My mom and I have been through hell and back together. A number of times. It has made us so strong, sometimes I can't even believe it. When I was going through puberty I hated her. I really did. She was the one who wanted a divorce, not my Dad, and I thought I was never gonna forgive her for it. It didn't make it any better that she was 34 at the time, a young woman who wanted to go out, have fun and could be a real bitch. I had a very tumultuous life growing up: moving out of both my parents' houses at age 14, experimenting with boys& drugs, did quite a lot of hitchhiking but also reading everything I could get my hands on. I basically wanted to try out everything life had to offer. School was definitely not part of the equation. I wasn't very happy at the time but it was the only way to go, I guess God wanted to teach me a lesson or two. Back then, my mom and me were miles apart; like being on different planets or something.
At one point I was done testing the boundaries (for now!) and decided I should just finish high-school, go get a degree and do something with a bit more perspective. My mom was very glad with my decision and from then on we got to see more and more of eachother. Every saturday we went shopping together and she spent so much money on me it's not even funny. But more importantly, we talked so much during those years and with every conversation I could feel us growing more towards eachother.

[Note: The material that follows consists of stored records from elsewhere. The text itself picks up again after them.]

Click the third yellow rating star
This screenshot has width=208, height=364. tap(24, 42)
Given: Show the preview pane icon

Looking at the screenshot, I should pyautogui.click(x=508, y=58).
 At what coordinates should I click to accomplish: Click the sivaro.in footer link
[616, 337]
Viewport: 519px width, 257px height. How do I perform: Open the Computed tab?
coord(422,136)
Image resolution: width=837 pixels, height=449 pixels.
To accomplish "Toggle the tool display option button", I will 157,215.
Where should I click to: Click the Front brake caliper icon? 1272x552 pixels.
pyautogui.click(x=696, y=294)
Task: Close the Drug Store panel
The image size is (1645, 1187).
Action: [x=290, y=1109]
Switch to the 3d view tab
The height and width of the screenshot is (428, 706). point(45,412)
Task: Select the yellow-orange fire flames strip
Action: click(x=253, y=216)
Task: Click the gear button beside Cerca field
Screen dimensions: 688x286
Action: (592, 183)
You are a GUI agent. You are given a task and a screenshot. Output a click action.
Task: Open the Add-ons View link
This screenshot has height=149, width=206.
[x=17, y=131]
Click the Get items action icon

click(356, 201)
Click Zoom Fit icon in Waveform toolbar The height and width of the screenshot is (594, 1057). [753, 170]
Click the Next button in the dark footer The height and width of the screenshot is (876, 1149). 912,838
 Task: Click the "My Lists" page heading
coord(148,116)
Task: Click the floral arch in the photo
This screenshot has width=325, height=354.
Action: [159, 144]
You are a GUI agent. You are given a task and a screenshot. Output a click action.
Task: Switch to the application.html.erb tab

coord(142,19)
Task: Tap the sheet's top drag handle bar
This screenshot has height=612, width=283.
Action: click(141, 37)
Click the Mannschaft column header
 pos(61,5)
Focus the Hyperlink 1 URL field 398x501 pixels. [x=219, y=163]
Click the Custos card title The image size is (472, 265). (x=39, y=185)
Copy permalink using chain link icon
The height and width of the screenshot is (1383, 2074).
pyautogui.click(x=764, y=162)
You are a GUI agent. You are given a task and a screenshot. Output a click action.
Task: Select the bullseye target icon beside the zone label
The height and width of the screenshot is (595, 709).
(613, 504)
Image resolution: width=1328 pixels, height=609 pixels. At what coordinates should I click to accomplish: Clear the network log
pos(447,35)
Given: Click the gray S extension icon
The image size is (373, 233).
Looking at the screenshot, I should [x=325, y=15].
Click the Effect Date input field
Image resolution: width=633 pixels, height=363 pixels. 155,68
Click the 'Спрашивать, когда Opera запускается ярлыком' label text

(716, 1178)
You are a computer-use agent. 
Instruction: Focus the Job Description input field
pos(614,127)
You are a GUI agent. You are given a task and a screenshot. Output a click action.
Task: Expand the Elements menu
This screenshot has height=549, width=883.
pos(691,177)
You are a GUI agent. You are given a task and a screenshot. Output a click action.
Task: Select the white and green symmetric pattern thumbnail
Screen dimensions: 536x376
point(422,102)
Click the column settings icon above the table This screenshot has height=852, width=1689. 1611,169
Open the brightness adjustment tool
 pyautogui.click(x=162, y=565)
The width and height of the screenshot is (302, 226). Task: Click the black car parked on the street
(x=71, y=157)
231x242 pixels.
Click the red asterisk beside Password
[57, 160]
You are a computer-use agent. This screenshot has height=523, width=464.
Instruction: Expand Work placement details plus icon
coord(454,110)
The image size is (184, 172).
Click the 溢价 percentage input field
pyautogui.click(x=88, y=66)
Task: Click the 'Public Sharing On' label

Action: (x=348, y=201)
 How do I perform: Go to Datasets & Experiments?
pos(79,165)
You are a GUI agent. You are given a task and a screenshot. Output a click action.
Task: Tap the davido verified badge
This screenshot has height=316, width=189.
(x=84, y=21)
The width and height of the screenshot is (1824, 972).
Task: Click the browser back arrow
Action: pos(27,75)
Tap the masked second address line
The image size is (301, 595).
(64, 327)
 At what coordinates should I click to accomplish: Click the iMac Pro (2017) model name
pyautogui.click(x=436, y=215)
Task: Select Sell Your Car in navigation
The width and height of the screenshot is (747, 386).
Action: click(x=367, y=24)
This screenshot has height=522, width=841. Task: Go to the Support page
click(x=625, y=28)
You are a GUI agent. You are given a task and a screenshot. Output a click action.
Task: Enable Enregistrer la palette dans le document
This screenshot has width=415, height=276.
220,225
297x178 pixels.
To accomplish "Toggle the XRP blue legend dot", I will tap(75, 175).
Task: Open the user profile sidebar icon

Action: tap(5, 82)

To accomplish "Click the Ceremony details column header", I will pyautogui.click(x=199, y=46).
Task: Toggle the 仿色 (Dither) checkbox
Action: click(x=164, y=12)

My mom got divorced from her second husband 1,5 years ago and it was a real downfall both financially and mentally. Her spirit was breaking right before my eyes. My whole family including my brother didn't want to see her anymore and that devastated her. But right now I can honestly say thay she's doing well. I can see the sparkle in her eyes again and while shopping today (I again, didn't find THE bag, grrr! But I did get a nice pair of jeans) she told me how much I've helped her by standing by her.

I am so lucky to have a mom who supports all my decisions, who understands me like no one else does, who I can tell anything to (except for sex-related issues 'cause that grosses me out) and who gives me the feeling that I'm that kind of person to her too! She is not my best friend, she's my very cool, funny, pretty (she's only 20 years my senior), smart MOM! I love her!

ps She doesn't know about this blog, but I think the vibes are strong enough to reach her:-)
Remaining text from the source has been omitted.